NOTE: This blog post is written for administrators of Nursing Homes and other long term care facilities. For more information for the general public, see our other blog posts.
It is important that facilities give enough time and attention to make sure that the patient properly understands the care decisions that might need to be made, including the end of life decision making in their advance directives. This article will outline the rules as they apply to Skilled Nursing Facilities and the common ways a facility may violate these rules.
The federal rules provides guidelines regarding end of life decision making in Skilled Nursing Facilities. These rules require that a facility:
“…inform and provide written information to all adult residents concerning the right to accept or refuse medical or surgical treatment and, at the resident’s option, formulate an advance directive.”
Have a “written description of the facility’s policies to implement advance directives and applicable State law.”
-42 CFR 483.10(g)(12)
This means a facility is required by federal and state law to inform the adult resident about accepting or declining care. If the adult desires to formulate an advance directive, the resident must be permitted to do so. In addition, the facility must have a written description of the facility’s policies to implement advance directives and the applicable state law.
Facilities that fail to meet these requirements almost always fail in one of two ways: 1) They don’t have a written plan regarding implementing advance directives, or 2) they fail to follow the plan they have and properly inform the patient regarding their rights and/or fail to give them the opportunity to implement an advance directive.
Another way that a facility can violate these rules is to create a plan for informing patients that is not realistic to implement.

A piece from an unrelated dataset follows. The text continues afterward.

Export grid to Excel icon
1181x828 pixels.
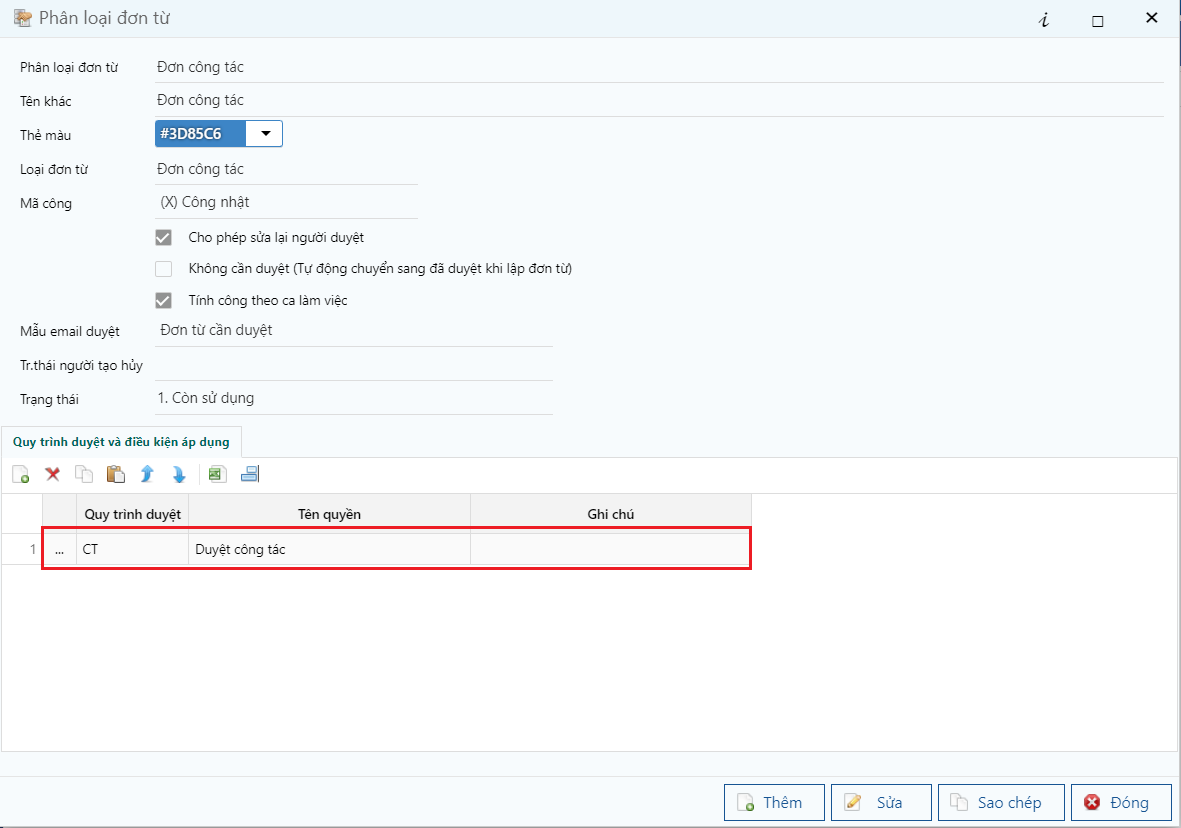(217, 475)
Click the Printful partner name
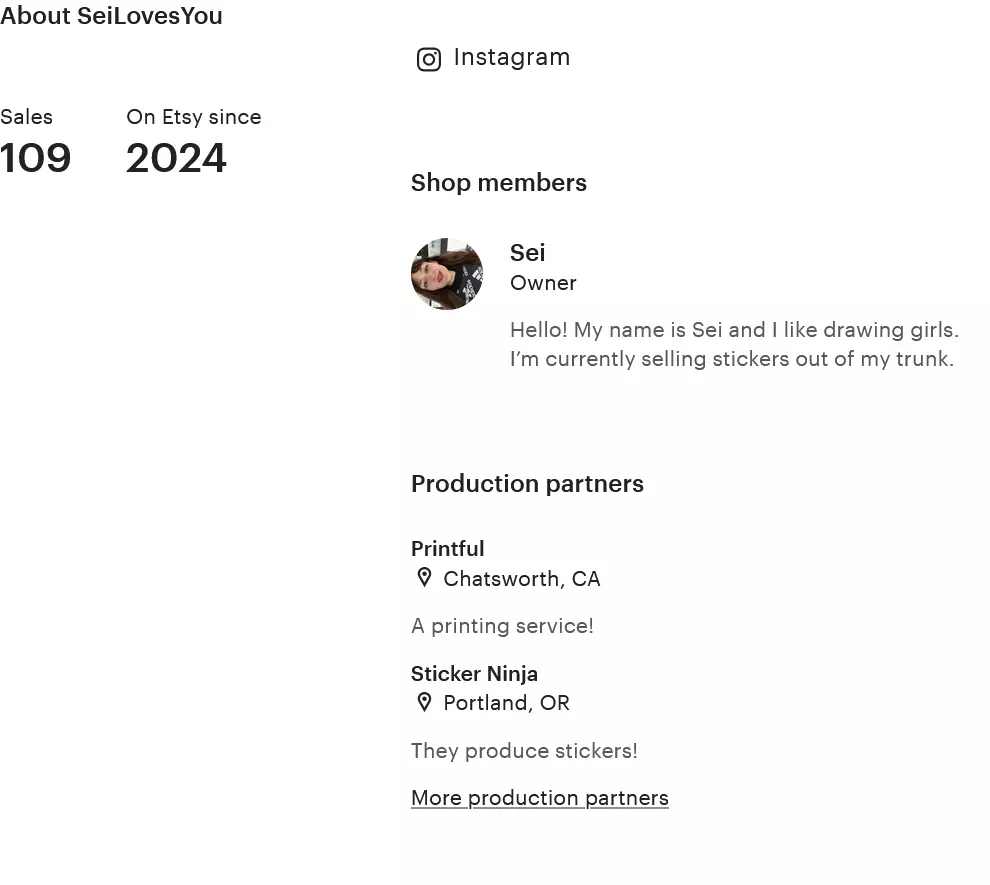This screenshot has height=885, width=990. [447, 549]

A facility that does not follow its own plan may be penalized for not following that plan, even if the failure was for something not explicitly covered by the rules.
The rule DOES NOT REQUIRE that a patient fill out an advance directive or have a POST. Both Idaho law and F-Tag rules allow a patient to determine not to fill out an advance directive. If a patient decides not to make end of life decisions and complete a POST and advance directive, it is vital that the facility appropriately document its efforts to inform the patient and its efforts to give the patient the option of filling out an advance directive and/or POST. If a patient refuses to make end of life care decisions, the facility should proceed exactly as they would otherwise when a patient’s wishes are not known. That is, medically appropriate care should be provided.
If a patient is incapacitated and cannot be informed regarding these issues, a facility is required to do two things: First, give the information to the patient’s representative (either the agent under the person’s health care power of attorney, or the person authorized as the surrogate decision maker under Idaho Code Section 39-4504, which lists the persons who may give consent to care for others). Second, if a patient regains the capacity to receive the information, the facility is still required to inform the patient, even if the surrogate decision maker has already been informed.